Он стал рассматривать пояс.
Кожа, когда-то лакированная снаружи, с изнанки была не выделана. На бурой фоне черной жирной краской было выведено несколько букв. Жильят разобрал эти буквы и прочел: Сьер Клюбен.
V. Между шестью дюймами и двумя футами хватит места для смерти
Жильят вложил коробочку в пояс, а пояс спрятал в карман штанов.
Скелет, вместе с лежавшим неподалеку мертвым спрутом, он оставил крабам.
Пока Жильят был занят борьбой со спрутом и исследованием скелета, вновь набежавший прилив затопил ход, ведущий в пещеру. Жильят мог выбраться оттуда, лишь нырнув под арку. Ему это удалось легко; он знал путь к выходу и был мастером подобной акробатики в море.
Нетрудно догадаться о драме, разыгравшейся два е половиной месяца назад. Одно чудовище было схвачено другим.

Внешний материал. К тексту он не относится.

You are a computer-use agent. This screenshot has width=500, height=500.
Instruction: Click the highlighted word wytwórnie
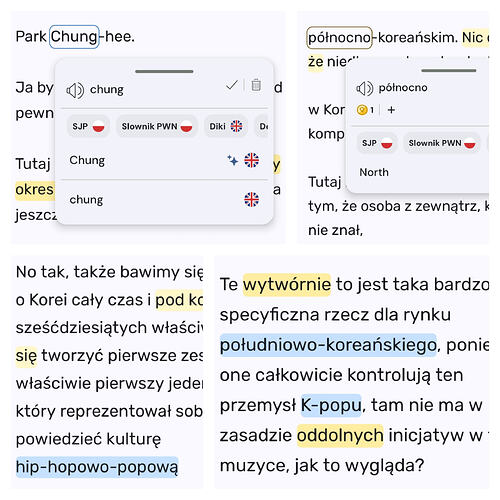click(287, 285)
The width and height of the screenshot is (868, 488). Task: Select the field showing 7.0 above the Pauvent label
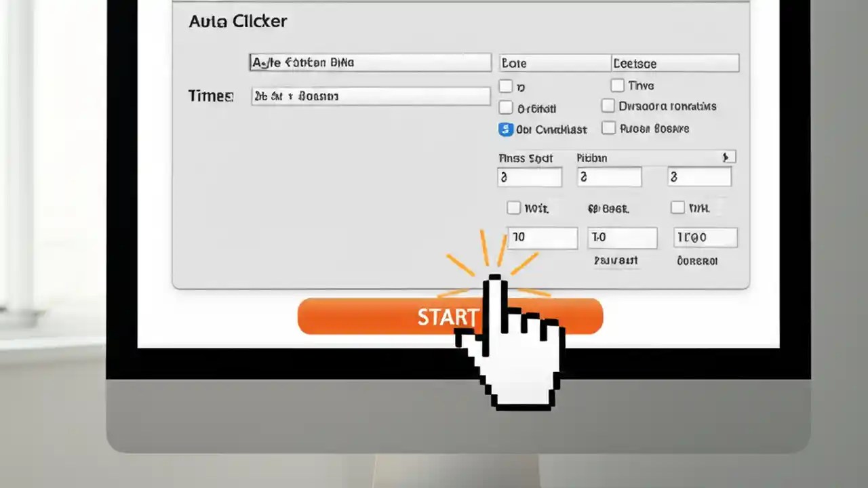tap(622, 237)
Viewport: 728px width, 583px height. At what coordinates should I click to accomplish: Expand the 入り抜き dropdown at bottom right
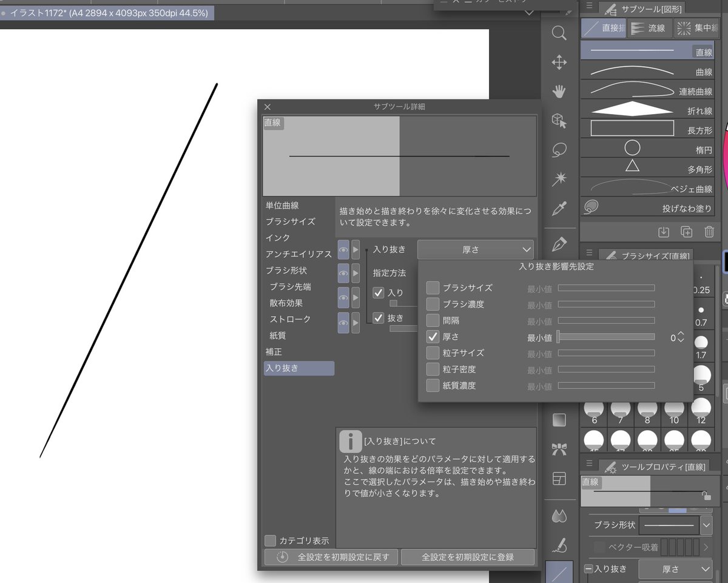tap(677, 569)
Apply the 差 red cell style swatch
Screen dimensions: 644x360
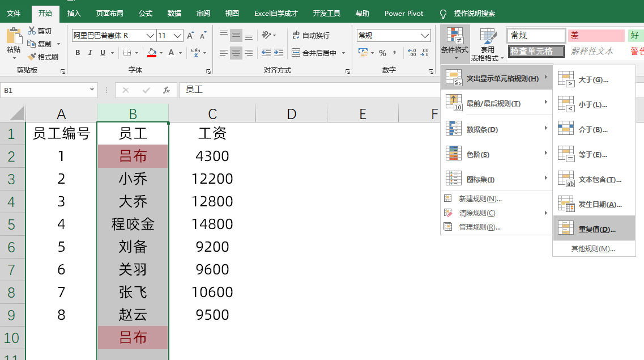tap(596, 36)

Клюбен стал жертвой спрута.
Здесь, в этой холодной мгле, произошел, если можно так выразиться, поединок двух лицемерии. В глубокой бездне столкнулись два существа, созданные из выжидания и мрака, и одно — бездушная тварь — казнило смертью другое — человеческую душу. Грозное правосудие!

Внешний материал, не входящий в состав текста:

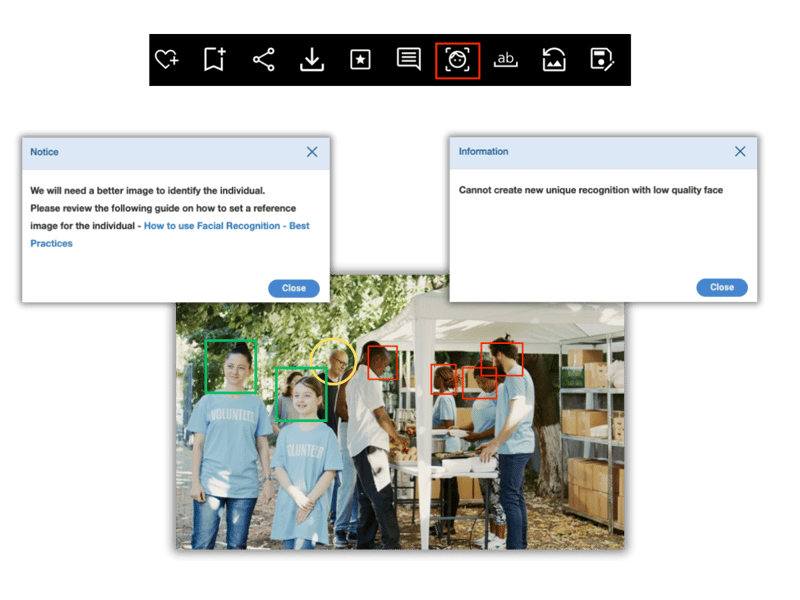Open the comments speech bubble icon
Screen dimensions: 800x600
pos(408,60)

Крабы питаются падалью, спрут питается крабами. Спрут хватает плывущее животное, выдру, собаку, а если удастся, человека и, выпив их кровь, бросает мертвое тело на дно.
Крабы — это морские жуки-могильщики. Падаль прельщает их, и они тут как тут: крабы пожирают труп, спрут пожирает крабов; мертвая плоть исчезает в крабе, краб исчезает в спруте. Мы уже указывали на этот закон.
Клюбен стал приманкой для крабов.
Спрут завладел им и потопил; крабы пожрали труп. Случайно волна загнала его в пещеру, в самый конец подземелья, где Жильят и нашел скелет.
Выйдя оттуда, Жильят стал шарить по скалам в поисках морских ежей и улиток, крабы вызывали у него отвращение.
Ему казалось, что он ел бы человеческое мясо.
Впрочем, он думал лишь о том, как бы получше подкрепиться перед отплытием. Теперь уже ничто его не задерживало. За сильными бурями всегда наступает хорошая погода, продолжающаяся иной раз несколько дней. Никакой опасг ностью море больше не грозило. Жильят решил отплыть завтра же. Начался прилив, и важно было сохранить нетронутым заграждение между Дуврами на ночь, но на рассвете Жильят рассчитывал сбросить заграждение, вывести лодку из Дувров и пойти на парусах к Сен-Сансону. Легкий ветерок, дувший с юго-востока, был для него попутным.
Майская луна была в первой своей четверти; дни стояли длинные.
Когда Жильят, набродившись в скалах и кое-как утолив голод, вернулся в Дуврское ущелье, где его ждал ботик, солнце уже зашло, к вечерним сумеркам примешивался бледный свет луны, который можно было бы назвать светом лунного серпа. Прилив достиг высшей точки и начинал спадать.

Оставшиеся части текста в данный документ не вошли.